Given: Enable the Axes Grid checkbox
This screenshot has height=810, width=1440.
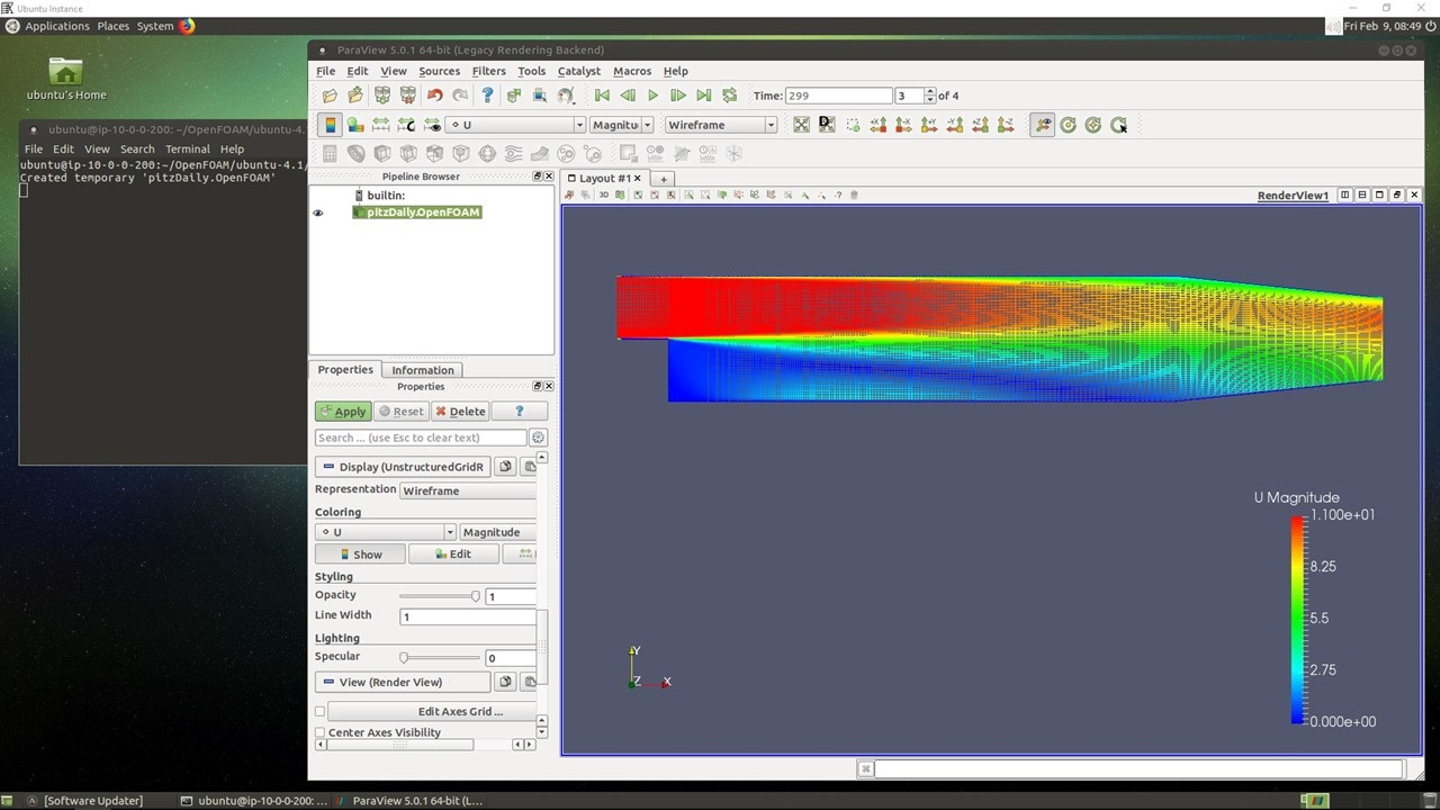Looking at the screenshot, I should coord(320,712).
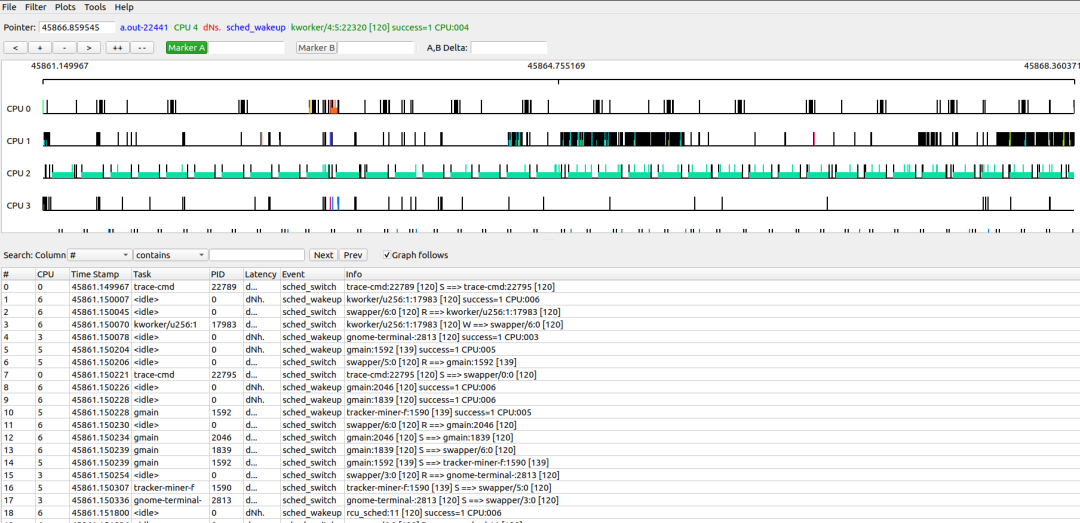
Task: Select the green Marker A button
Action: click(186, 48)
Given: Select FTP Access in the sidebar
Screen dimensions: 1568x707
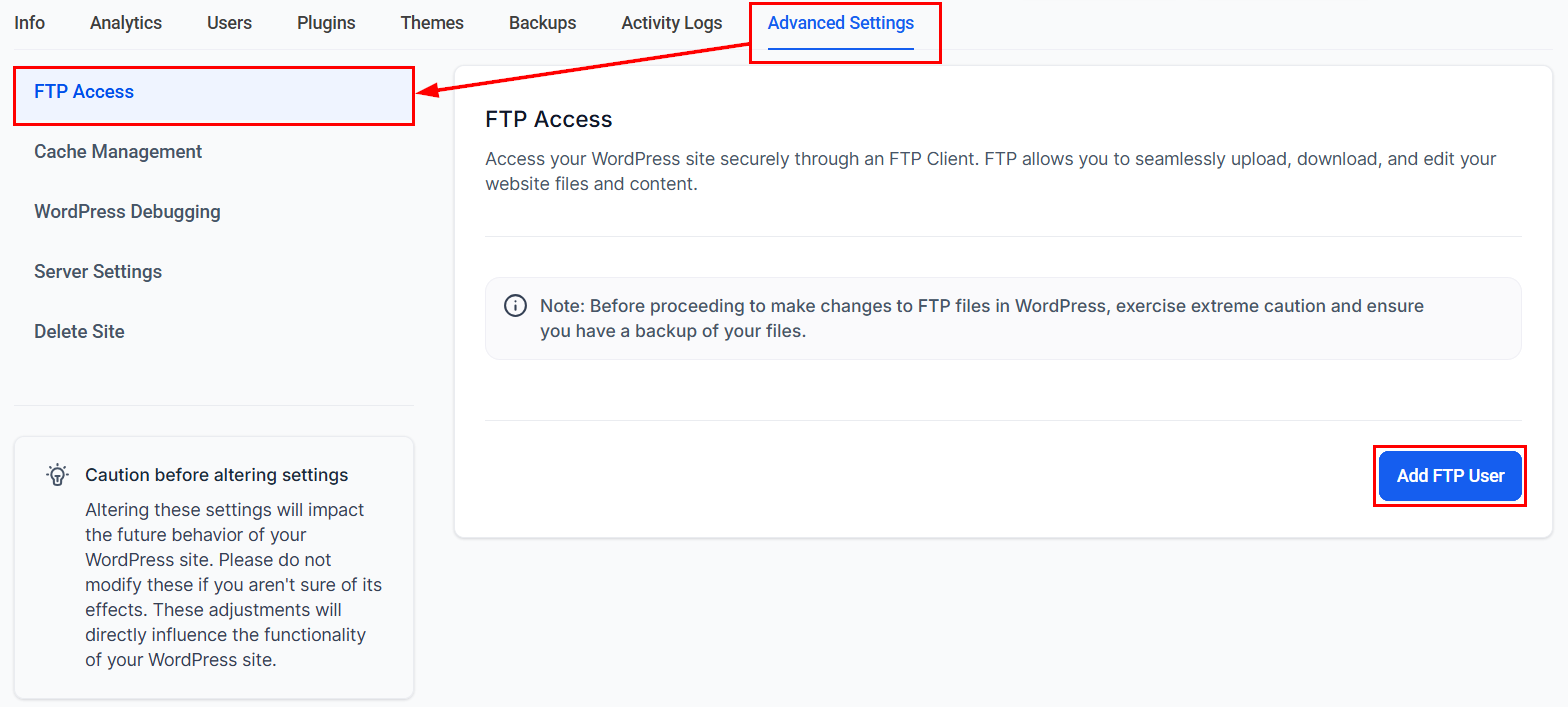Looking at the screenshot, I should 84,92.
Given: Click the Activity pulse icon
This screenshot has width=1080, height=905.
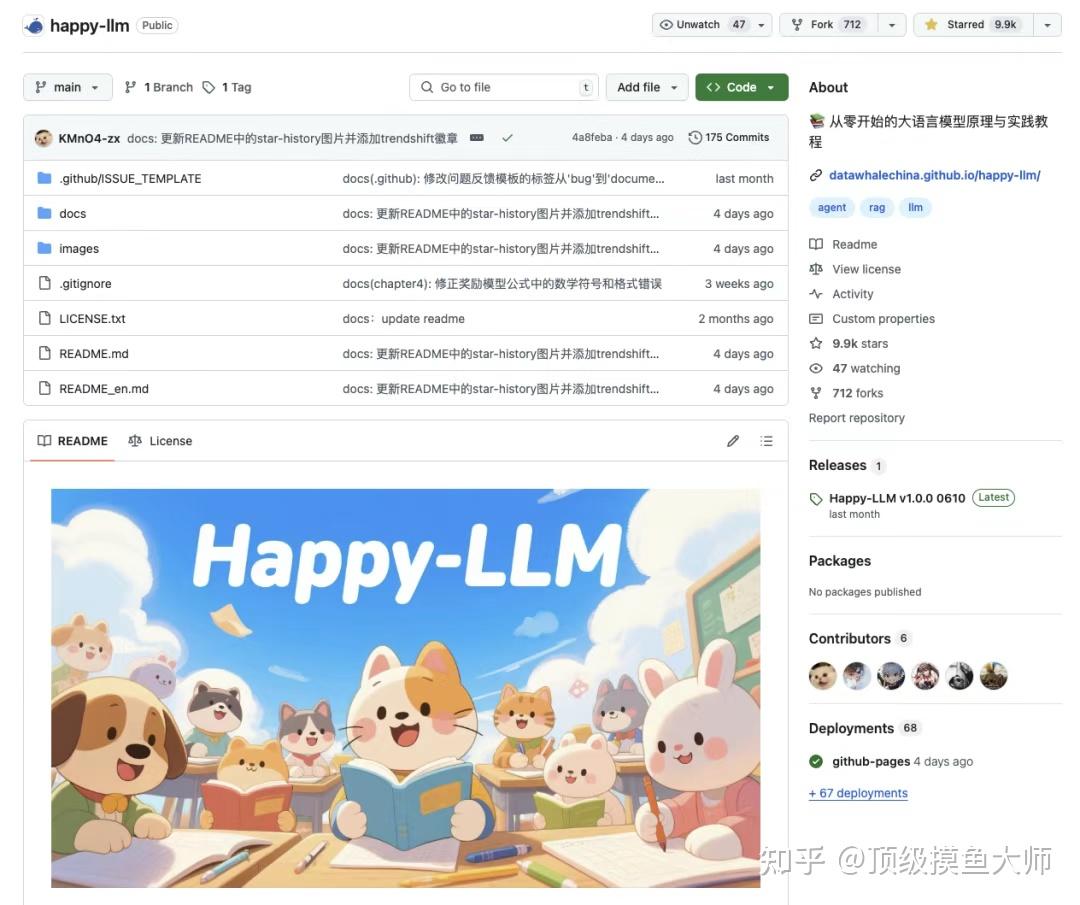Looking at the screenshot, I should 817,294.
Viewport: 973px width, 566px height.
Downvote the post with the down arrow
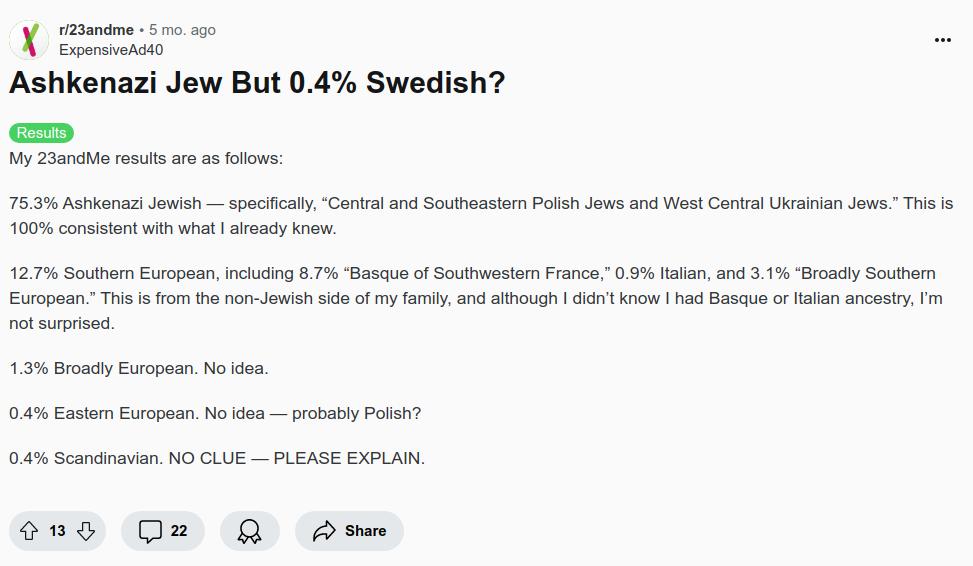(86, 531)
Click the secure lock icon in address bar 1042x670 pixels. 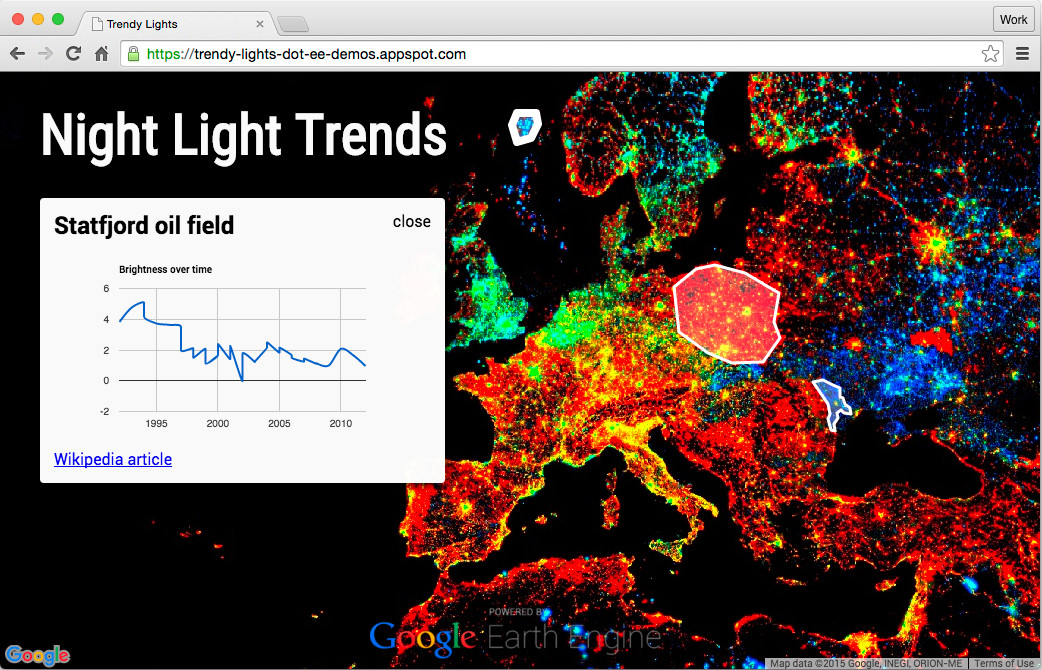click(134, 54)
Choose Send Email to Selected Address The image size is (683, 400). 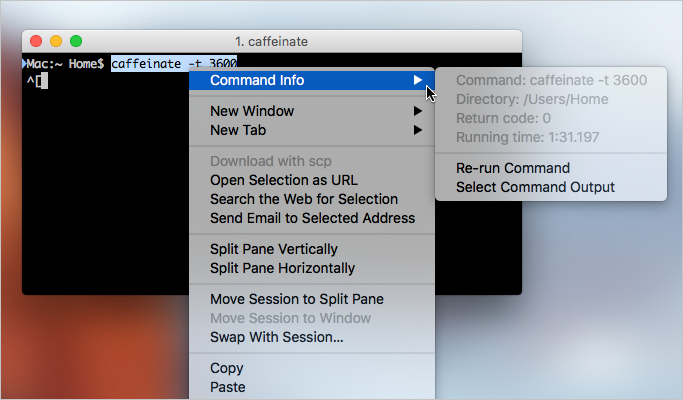pyautogui.click(x=312, y=218)
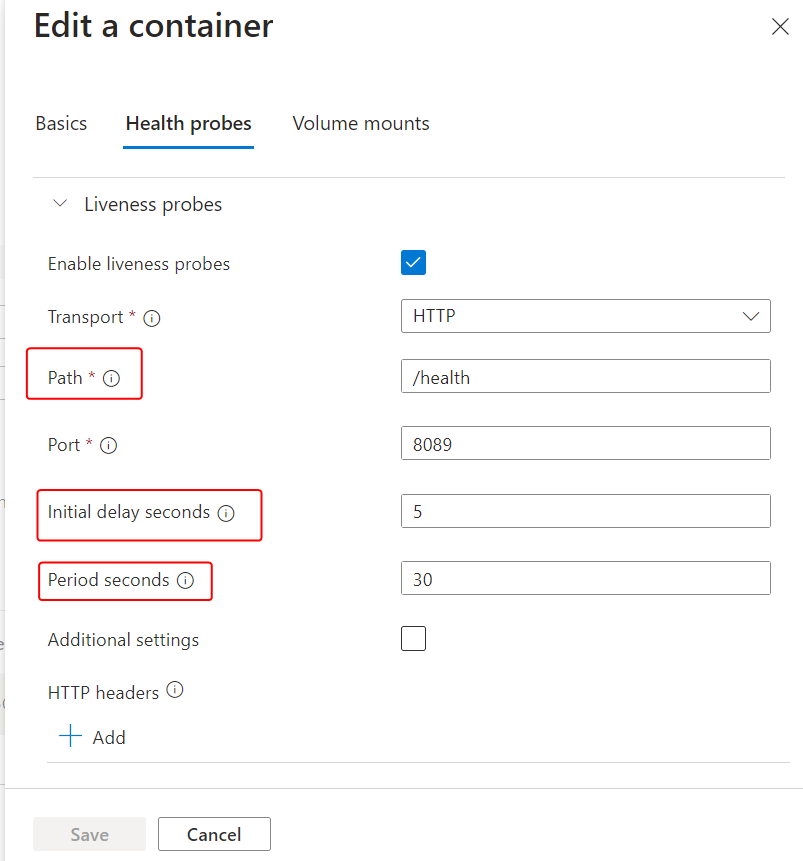
Task: Show info for Initial delay seconds
Action: coord(226,513)
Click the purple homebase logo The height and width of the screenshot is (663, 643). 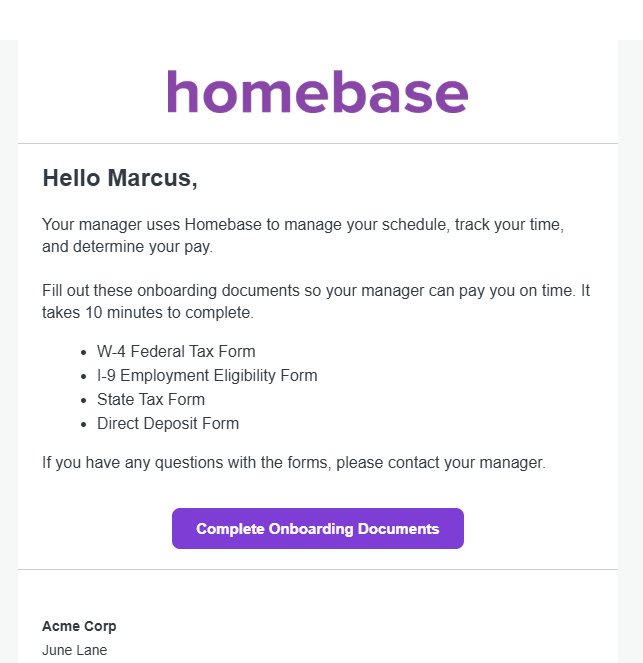pos(317,92)
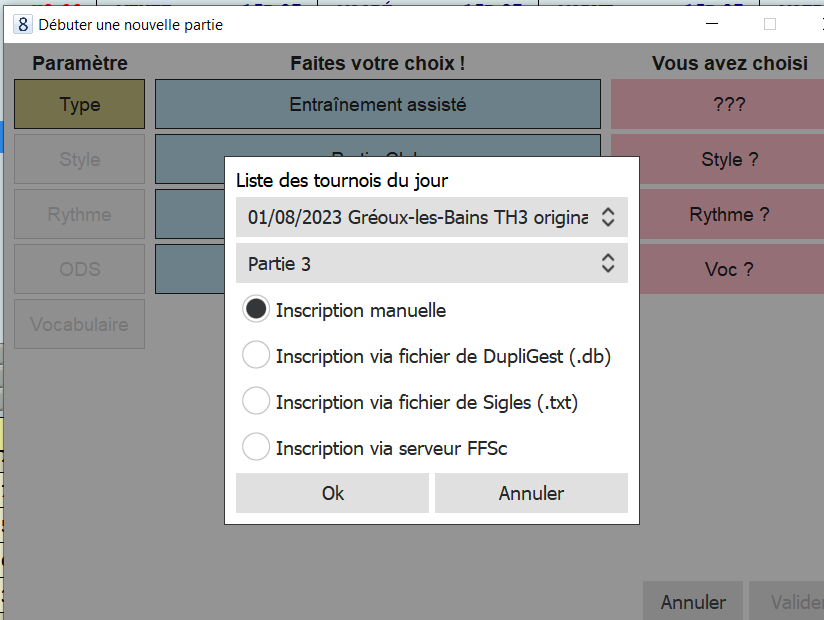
============================================================
- _What you have to do_
Reproduce every line of the records containing the string "Given".

- _Task result_
Given: Enable the Axes Grid checkbox
Given: Select FTP Access in the sidebar
Given: Click the Activity pulse icon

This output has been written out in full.